Despite the clashes with parliament, anger seldom spilled into the street as it has in past administrations. There have been no major signs of disgust with Martelly aside from a few demonstrations.
Disappointment might seem justified for someone like Jean-Baptiste, the mother of two. She voted for Martelly to get her out of a park-turned-encampment. But her forced removal at the hands of city officials was not what she had in mind.
Martelly condemned evictions, but they happened anyway. Yet Jean-Baptiste still holds out hope for the candidate who promised change. She offered this unsolicited message to the president: "I hope he can bring down the price of tap-taps," the brightly colored pickups that transport people for about 40 cents.
The signature project of the Martelly administration has been the school program that aims to double the number of children in school. His plan to fund it through a tax on incoming international phone calls and wire transfers upset Haitians abroad who use such services. The $22 million collected is on hold with the Central Bank until Parliament approves its release. The government paid for this year's tuition by taking money from other parts of the budget, said Miloody Vincent, director of the education ministry's press bureau.
Vincent acknowledges that the quality of the education may not have improved yet. "The most important thing is to put the kids in school," he said. "We're working later to improve the quality of the education."
There are no independent studies of the program so far, but education specialist Mohamed Fall of UNICEF said he believed at least 70 percent of the targeted children had received their aid.

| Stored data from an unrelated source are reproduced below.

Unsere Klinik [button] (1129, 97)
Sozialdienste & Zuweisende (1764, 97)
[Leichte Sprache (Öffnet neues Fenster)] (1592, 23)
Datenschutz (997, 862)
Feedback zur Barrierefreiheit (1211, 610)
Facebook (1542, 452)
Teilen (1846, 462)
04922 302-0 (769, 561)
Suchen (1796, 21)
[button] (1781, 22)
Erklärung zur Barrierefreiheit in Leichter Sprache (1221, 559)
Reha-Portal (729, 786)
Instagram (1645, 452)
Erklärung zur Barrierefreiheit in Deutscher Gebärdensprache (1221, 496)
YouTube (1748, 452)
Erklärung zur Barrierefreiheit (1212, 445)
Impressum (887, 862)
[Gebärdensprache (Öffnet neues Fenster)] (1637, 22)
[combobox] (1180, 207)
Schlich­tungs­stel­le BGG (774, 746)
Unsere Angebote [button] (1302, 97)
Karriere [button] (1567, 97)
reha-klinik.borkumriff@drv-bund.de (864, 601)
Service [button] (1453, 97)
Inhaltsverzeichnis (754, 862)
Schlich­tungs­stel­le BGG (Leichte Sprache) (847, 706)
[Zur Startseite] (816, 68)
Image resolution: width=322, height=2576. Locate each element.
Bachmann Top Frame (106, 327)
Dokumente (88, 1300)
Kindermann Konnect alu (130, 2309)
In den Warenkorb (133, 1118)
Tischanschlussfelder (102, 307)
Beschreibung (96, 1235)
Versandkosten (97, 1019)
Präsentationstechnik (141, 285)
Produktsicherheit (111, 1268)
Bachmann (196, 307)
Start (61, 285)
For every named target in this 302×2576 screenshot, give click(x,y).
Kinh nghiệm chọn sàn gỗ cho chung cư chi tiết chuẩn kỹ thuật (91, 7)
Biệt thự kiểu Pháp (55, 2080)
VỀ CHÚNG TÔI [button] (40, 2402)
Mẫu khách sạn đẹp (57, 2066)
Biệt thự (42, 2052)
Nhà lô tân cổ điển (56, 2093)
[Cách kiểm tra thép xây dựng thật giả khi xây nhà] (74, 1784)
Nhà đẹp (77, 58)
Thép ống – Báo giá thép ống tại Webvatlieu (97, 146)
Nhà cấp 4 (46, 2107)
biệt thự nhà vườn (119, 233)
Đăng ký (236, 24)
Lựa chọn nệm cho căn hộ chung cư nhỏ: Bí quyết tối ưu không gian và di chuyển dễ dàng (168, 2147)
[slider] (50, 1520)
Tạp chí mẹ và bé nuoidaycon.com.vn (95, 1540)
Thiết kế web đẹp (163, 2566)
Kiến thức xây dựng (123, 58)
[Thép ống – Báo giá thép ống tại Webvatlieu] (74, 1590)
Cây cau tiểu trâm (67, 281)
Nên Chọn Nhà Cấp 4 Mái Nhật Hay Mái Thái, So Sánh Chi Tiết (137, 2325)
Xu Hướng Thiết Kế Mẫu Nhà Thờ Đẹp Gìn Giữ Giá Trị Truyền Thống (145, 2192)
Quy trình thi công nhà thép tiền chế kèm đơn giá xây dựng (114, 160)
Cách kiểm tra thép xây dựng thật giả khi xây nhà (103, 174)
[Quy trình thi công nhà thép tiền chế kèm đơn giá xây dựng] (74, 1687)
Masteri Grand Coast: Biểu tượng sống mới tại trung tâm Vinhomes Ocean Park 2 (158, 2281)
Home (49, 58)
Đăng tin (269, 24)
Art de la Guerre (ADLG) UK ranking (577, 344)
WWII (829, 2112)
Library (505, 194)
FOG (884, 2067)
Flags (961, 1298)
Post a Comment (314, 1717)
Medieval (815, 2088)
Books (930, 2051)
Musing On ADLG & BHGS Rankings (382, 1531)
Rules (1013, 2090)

While ever-inefficient Haitian government has still not completely funded the schools, the aid is a significant sum for many in Haiti, where about half the children didn't go to school before the quake.
Take Dania Nerius, the 38-year-old mother of four children, ages 6 to 17. Her husband lost his right leg in the earthquake, and his job as a mechanic. They nearly had to pull their children from the school. But the tuition program helped her save $360 a year — a lot in a country where most get by on $2 a day — so she can pay rent and invest money in her business as a roadside peddler of minutes for a cellphone company.
"That helped me," Nerius said one afternoon, "because the money would've otherwise come out of my pocket."